_Short task:_ Format everything from the line containing "Given: Click info" down to the last of the lines below as a JSON list of strings, one string per line, with blank lines left out.

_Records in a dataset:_
+ + + + +

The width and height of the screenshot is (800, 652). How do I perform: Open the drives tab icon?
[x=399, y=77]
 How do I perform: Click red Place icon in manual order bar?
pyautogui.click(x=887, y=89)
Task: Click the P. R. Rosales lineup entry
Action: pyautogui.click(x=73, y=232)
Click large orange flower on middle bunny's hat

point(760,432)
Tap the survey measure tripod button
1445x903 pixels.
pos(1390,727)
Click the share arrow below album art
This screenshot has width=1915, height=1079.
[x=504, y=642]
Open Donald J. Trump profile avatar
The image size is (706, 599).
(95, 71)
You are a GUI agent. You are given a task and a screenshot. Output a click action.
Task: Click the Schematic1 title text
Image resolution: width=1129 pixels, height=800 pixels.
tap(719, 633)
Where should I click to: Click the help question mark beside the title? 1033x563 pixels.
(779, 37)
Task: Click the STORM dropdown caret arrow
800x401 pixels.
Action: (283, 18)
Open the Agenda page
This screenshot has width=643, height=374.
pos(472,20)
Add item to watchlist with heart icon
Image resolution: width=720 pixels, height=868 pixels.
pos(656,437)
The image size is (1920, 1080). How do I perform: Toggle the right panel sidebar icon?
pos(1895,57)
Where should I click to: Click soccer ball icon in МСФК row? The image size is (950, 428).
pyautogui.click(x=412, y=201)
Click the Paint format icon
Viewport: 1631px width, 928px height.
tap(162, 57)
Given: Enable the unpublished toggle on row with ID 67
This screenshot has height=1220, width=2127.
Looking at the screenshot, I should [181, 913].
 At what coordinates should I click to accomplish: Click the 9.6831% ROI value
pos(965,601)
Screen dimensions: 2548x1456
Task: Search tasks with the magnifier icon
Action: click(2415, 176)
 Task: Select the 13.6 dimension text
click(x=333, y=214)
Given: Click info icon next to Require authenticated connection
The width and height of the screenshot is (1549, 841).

+ + + + +

_Answer below:_
[
  "Given: Click info icon next to Require authenticated connection",
  "The width and height of the screenshot is (1549, 841)."
]